Once the models are run, we can examine the model-selection table. We can also examine model-specific output.

```{r}
options(width = 150)
coho.results
```

### Look at output from top model

```{r}
# View the model names
names(coho.results)

# examine the output from top-ranked model (#1) and
# store top model in object with short name 
top <- coho.results$Phi.time.p.dot.pent.time.N

# Check which link functions were used for the parameters
# Notice that RMark used parameter-specific link functions that 
# make sense here, i.e., the logit link for Phi & p, the mlogit for pent,
# and a log link for N.
top$links

# look at summary of top model's output
summary(top, showall = FALSE)

# store and examine estimates of Phi, p, pent, and N

# First examine estimates of the real parameters
# to see how results are stored. We drop 'fixed' & 'note' columns, so
# we can use the 'round' command
round(top$results$real[ , 1:4], 5)

# for Phi in top model there are 7 estimates
top.Phi <- top$results$real[1:7, ]
top.Phi

# for p in top model there is 1 estimate
# and it's in the 8th row of output
top.p <- top$results$real[8, ]
top.p

# Store and examine the estimates of pent
top.pent <- top$results$real[10:16, ]
round(top.pent[ ,1:4], 5)

# Store estimate for N
top.N <- top$results$real[9, ]
top.N
```

### Calculate the estimated number of births

To calculate the estimates of B[i], you need to multiply N by b[i]. Remember, to get b[0], you subtract the sum of all the b[i] for i = 1, 2, ..., 7 from 1.

```{r}
# calculate the proportion of the population present at the start. 
# To do this we need the b[i] for each occasion
b <- top.pent$estimate
b0 <- 1 - sum(top.pent$estimate)
#
# Examine the b[i] including b[0]
round(c(b0, b), 4)

# Next, calculate the net births by occasion
B.occ <- b*top.N$estimate 
round(B.occ, 4)

# B[0] is simply the proportion of the superpopulation that was 
# present at the start of the study (b[0]*N-hat)
(B0 <- b0*top.N$estimate)

# Sum up all the B[i] including B0
sum(B0, B.occ)
```

### Work out N[i] values

For this, we have to deal with the losses on capture and the fact that not all time intervals are the same between the various occasions.
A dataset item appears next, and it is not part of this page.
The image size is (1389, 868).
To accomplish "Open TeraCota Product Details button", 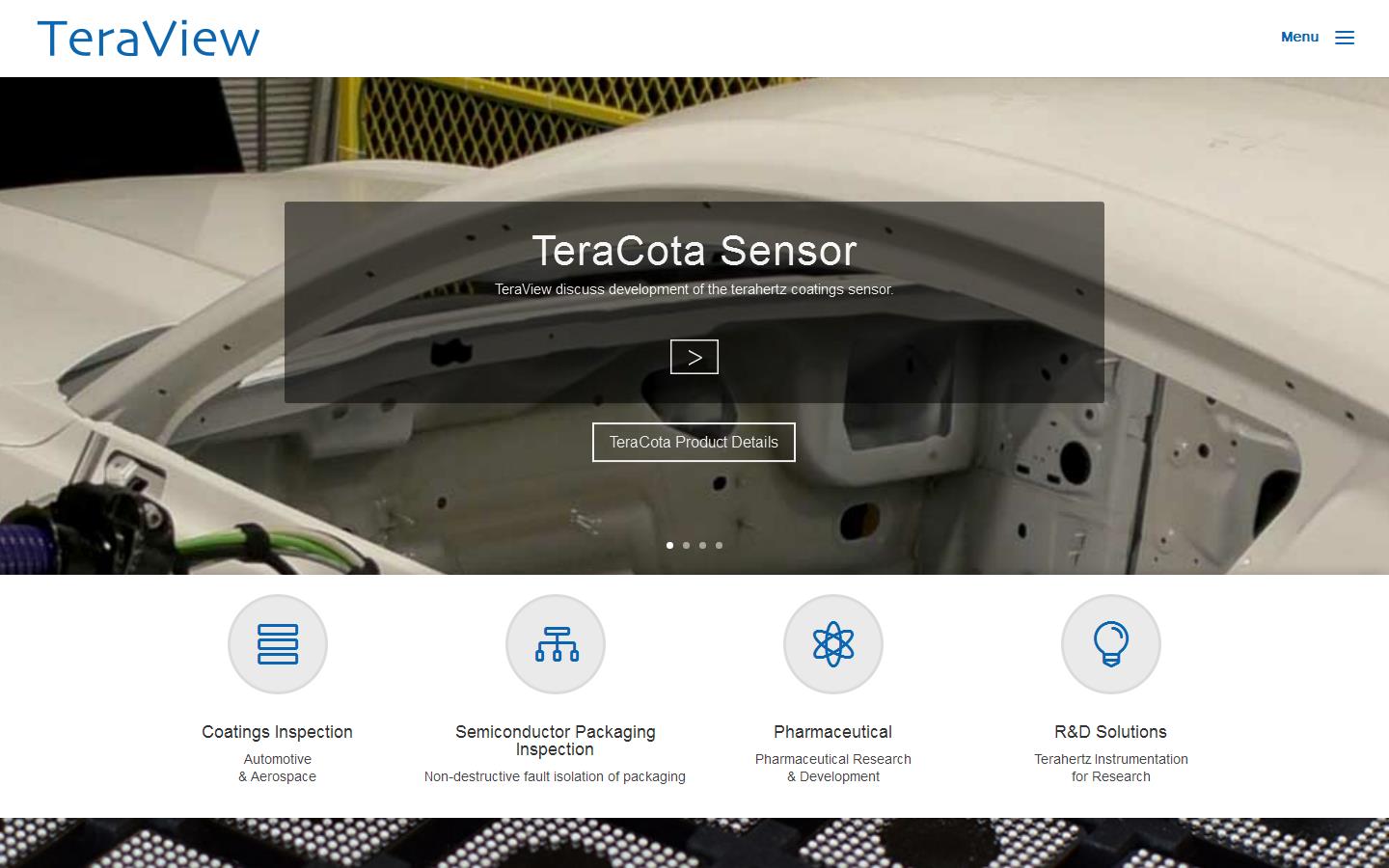I will (x=694, y=442).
The details are provided on page 12-20 of the C&W chapter.

```{r}
# review values for B[i]
round(c(B0, B.occ), 4)

# calculate and store values of N[i] for each occasion iteratively 
# set up vector for containing N by occ
N.occ <- vector("numeric", 8)
# Store starting number
N.occ[1] <- B0

# Store time intervals for use in calculations
time.intervals <- c(1.5, 1, 1, 1, 1, 1, 1.5)
# Store the losses on capture (see Table 12.6 on page 12-15 of C&W)
losses <- c(0, 1, 11, 2, 8, 8, 6, 10)

# Calculate the N.occ values
for (i in 2:8) {
  N.occ[i] = (N.occ[i - 1] - losses[i - 1]) * 
    (top.Phi$estimate[i - 1]^time.intervals[i - 1]) +
    B.occ[i - 1]
}

# examine estimated numbers 
round(cbind(N.occ = N.occ, B.occ = c(B.occ, NA)), 4)
```


### Further work that can be done 

Chapter 12 goes through more modeling that can be done including additional models of the adults and combined modeling for adults and jacks. Also, you could work with the delta method to obtain estimates of the SE's for the quantities we derived above for B.occ and N.occ.